/ Modified jan 3, 2013 3:32 p.m.

Study: Poverty Plagues Southwest Kids

Advocacy group warns, 'We're going to fail as a nation'

Extreme poverty refuses to loosen its grip on many families living in the American Southwest, says a bipartisan Washington, D.C., child advocacy group.

The group, First Focus, has issued a series of studies and surveys in a report called “Big Ideas: Children in the Southwest.”

Big Ideas report portrait

First Focus President Bruce Lesley says the research emphasizes poverty trends in Arizona and other western states struggling with government budget woes and immigration policy. He says the Southwest is important because of its rapid change.

“This is where all the growth is and this is where our future is and if we don’t do right by the kids in the Southwest then we’re going to fail as a nation," Lesley says.

The report includes dozens of surveys by university researchers and pediatricians measuring the extent of poverty in the Southwestern states. It also includes a series of opinion pieces written by housing and immigrant rights advocates who are pushing Congress and state legislators to fully fund programs aimed at the well being of children.

But, Lesley says, the study shows Congress has done the opposite, cutting federal spending for children’s programs.

“Kids represent about a quarter of the population, but they are only getting less than 8 percent of the funding,” he says.

The funding streams for education and children’s programs also are drying up at the state level, Lesley says, with Arizona among states that have made deep cuts to public education and some welfare programs.

“We’ve also done some public polling that shows by a 3-to-1 margin, the public feels that the lives of kids in the past two years have gotten worse,” he says.

Wendy Cervantes, vice president of child welfare and immigrant rights policy with Firsat Focus, says the problem goes beyond economic challenges and funding cuts. She says it touch the lives of children from impoverished families in the Southwest, and immigration policies make it difficult for some families to stay together in one place.

“When there are state laws such as SB 1070 in Arizona, that creates incredible challenges for kids to be able to have access to the resources they need ... to education without having to fear losing their parents to the immigration system,” Cervantes says.

Despite that, there are hopeful signs, she says, citing President Barack Obama's executive order deferring deportation for young people brought here illegally as children.

“A lot of people think the picture is grim, but we know that the truth is that some things are working," she says. "A lot of the papers and studies that were submitted for this series are programs that are already in place. There are things that are really working and we’ve just need the political will and the policy makers to take leadership.”
============
▸ EXERCISE A
Answer these questions from the article about child poverty in the Southwest:
(i) What is the title of the report First Focus issued?
(ii) According to Lesley, what share of the funding do kids receive?
(iii) By what margin did the public polling show people feel kids' lives have gotten worse in the past two years?
▸ EXERCISE B
Reproduce the passage of the article about child poverty in the Southwest from "The funding streams" to "in one place.".
Rely only on the article about child poverty in the Southwest.

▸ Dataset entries
============
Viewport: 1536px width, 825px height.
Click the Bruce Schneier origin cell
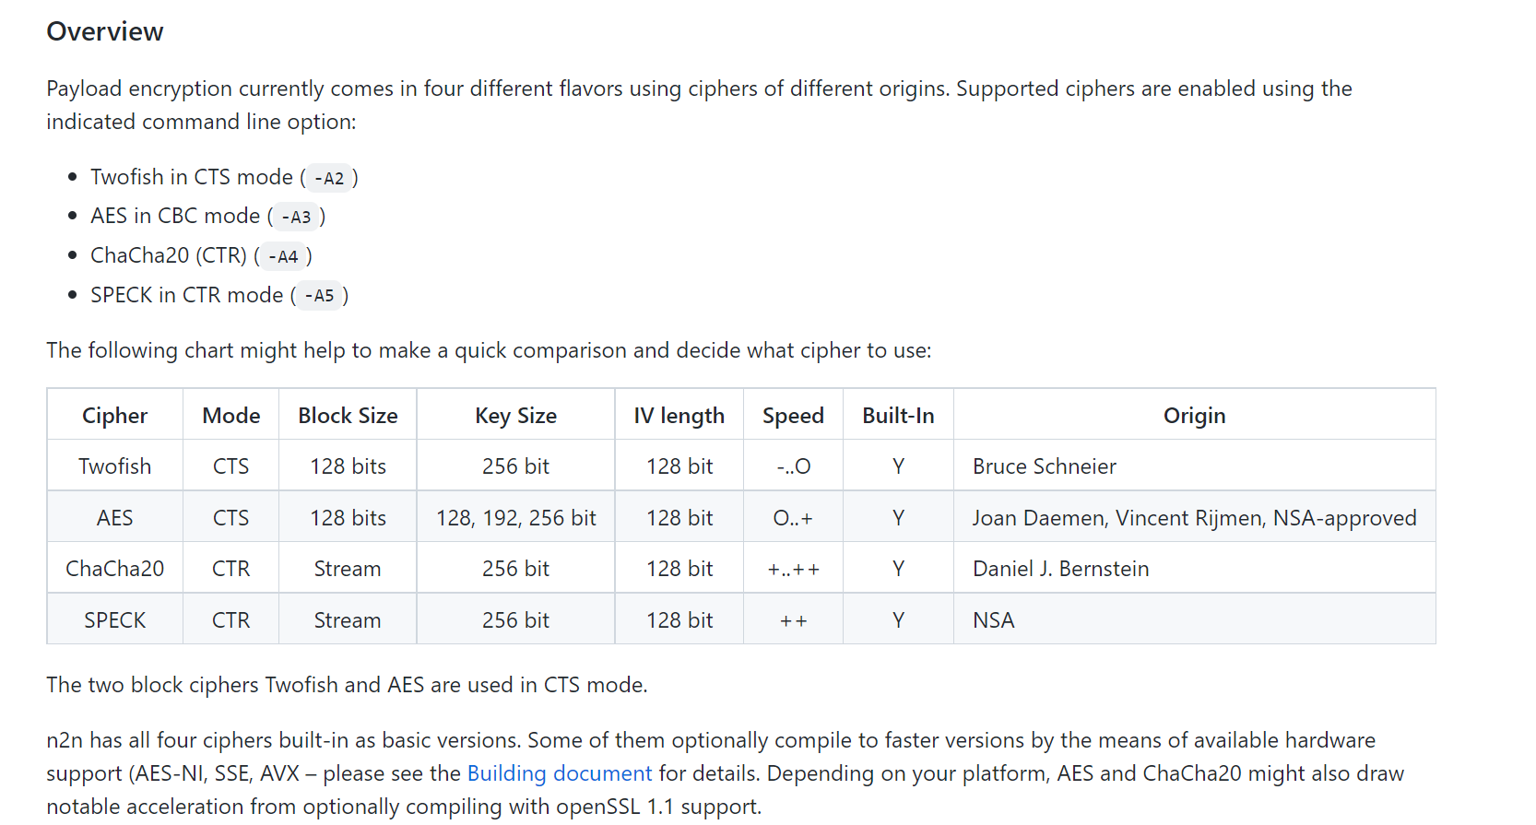(1044, 466)
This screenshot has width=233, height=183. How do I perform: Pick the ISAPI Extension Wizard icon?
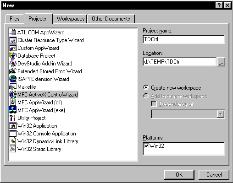tap(13, 79)
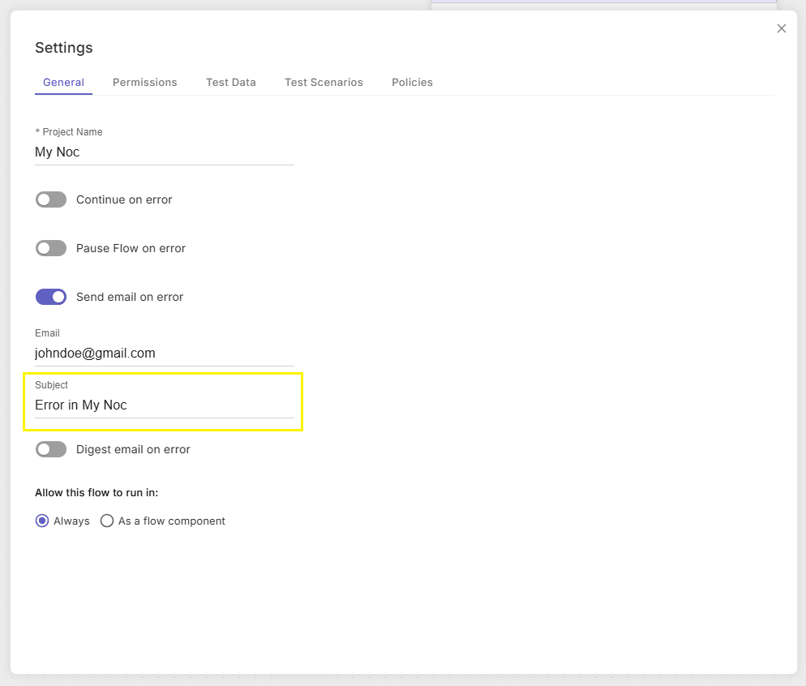Open the Test Data tab
The image size is (806, 686).
(x=231, y=82)
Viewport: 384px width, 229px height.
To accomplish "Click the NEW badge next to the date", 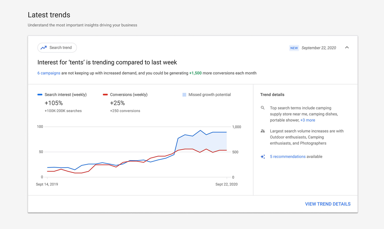I will pos(294,48).
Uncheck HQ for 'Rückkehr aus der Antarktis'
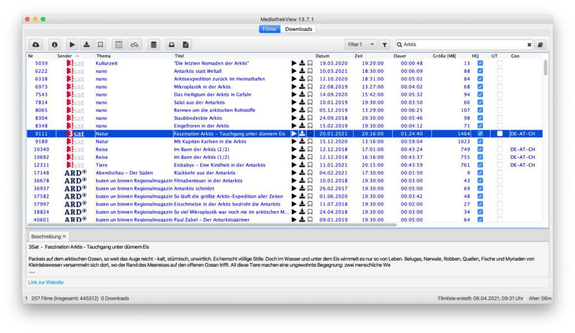Image resolution: width=575 pixels, height=333 pixels. [480, 173]

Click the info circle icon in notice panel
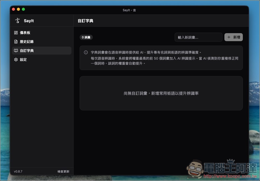click(86, 52)
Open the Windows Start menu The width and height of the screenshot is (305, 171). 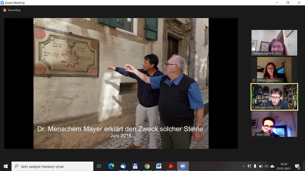click(5, 166)
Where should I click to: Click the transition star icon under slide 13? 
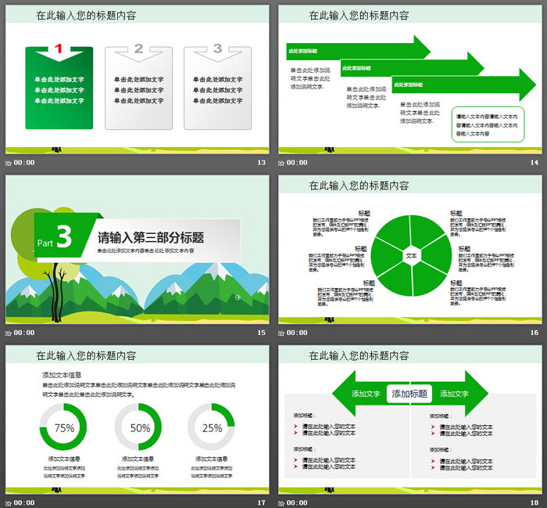tap(9, 163)
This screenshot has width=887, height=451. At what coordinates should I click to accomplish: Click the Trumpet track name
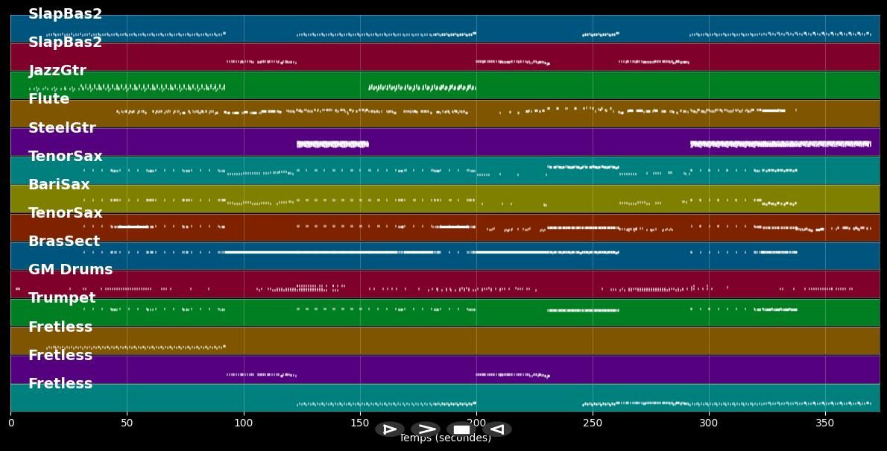[62, 298]
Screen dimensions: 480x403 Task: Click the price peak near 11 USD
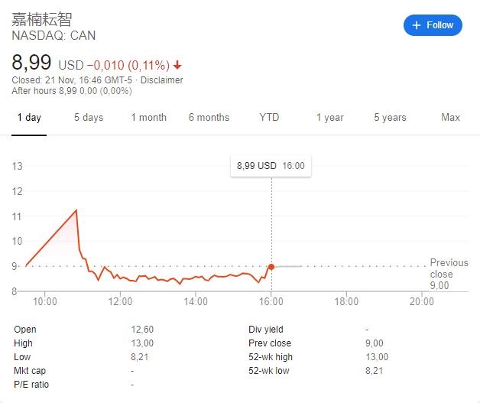(x=76, y=210)
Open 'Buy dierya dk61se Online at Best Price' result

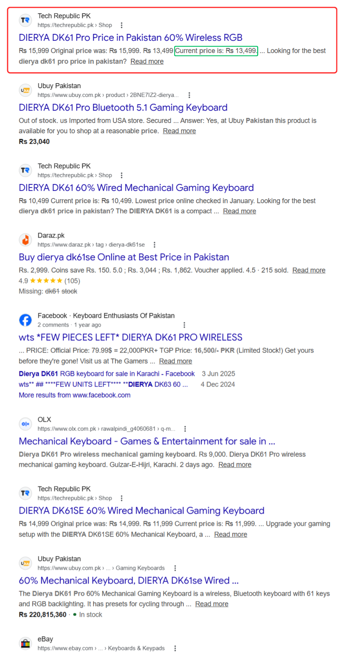click(124, 257)
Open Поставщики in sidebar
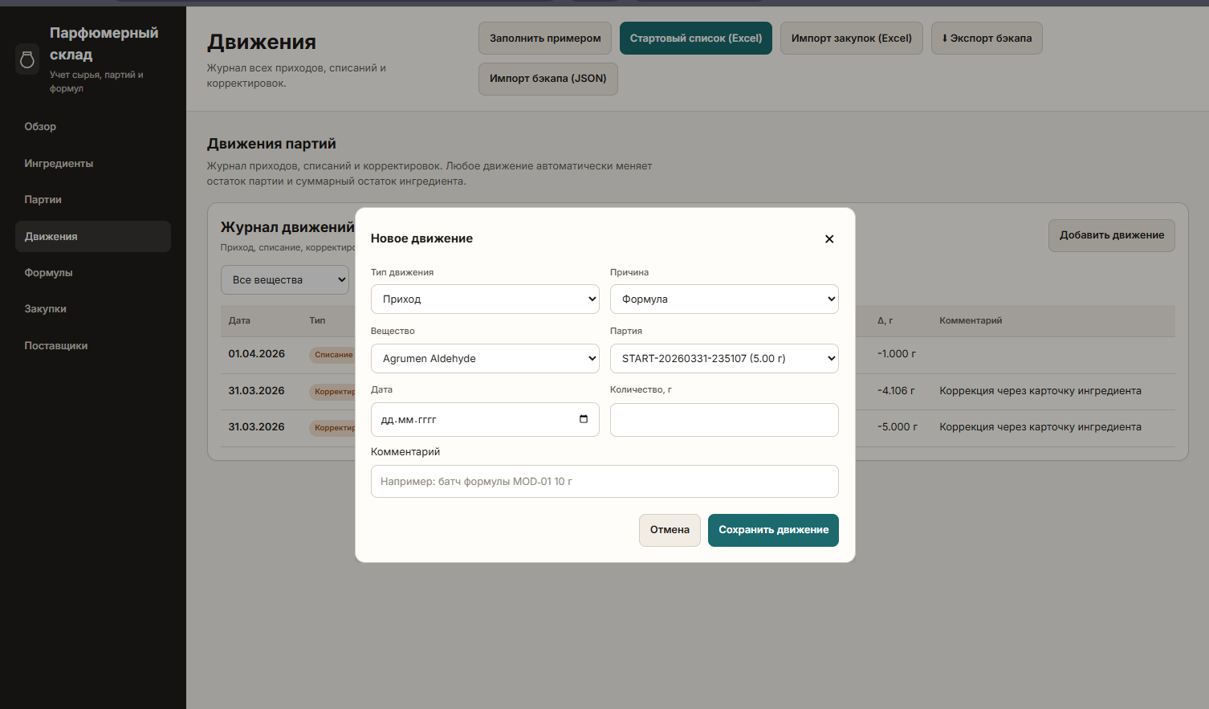1209x709 pixels. 56,346
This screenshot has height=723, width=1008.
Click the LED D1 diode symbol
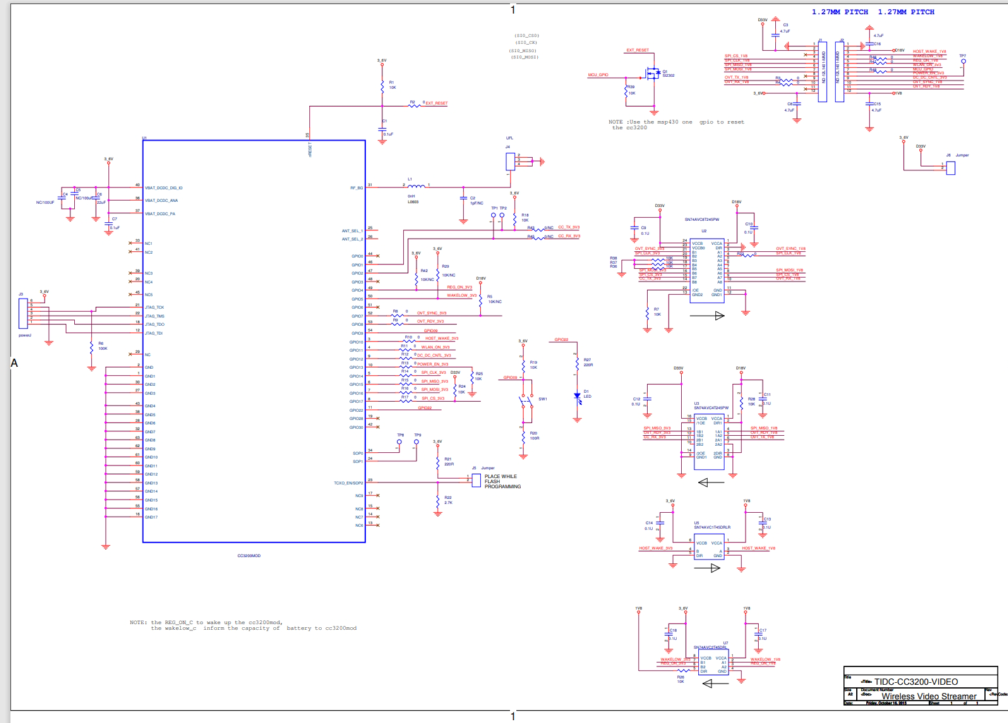click(x=577, y=396)
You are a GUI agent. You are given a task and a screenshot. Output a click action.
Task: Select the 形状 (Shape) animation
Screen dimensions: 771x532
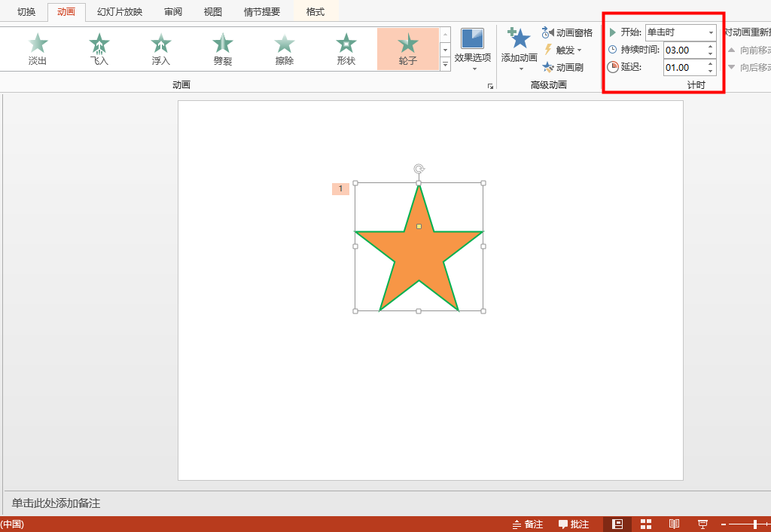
============
▸ EXERCISE OUTPUT A
(i) "Big Ideas: Children in the Southwest"
(ii) Less than 8 percent
(iii) A 3-to-1 margin

▸ EXERCISE OUTPUT B
The funding streams for education and children’s programs also are drying up at the state level, Lesley says, with Arizona among states that have made deep cuts to public education and some welfare programs.

“We’ve also done some public polling that shows by a 3-to-1 margin, the public feels that the lives of kids in the past two years have gotten worse,” he says.

Wendy Cervantes, vice president of child welfare and immigrant rights policy with Firsat Focus, says the problem goes beyond economic challenges and funding cuts. She says it touch the lives of children from impoverished families in the Southwest, and immigration policies make it difficult for some families to stay together in one place.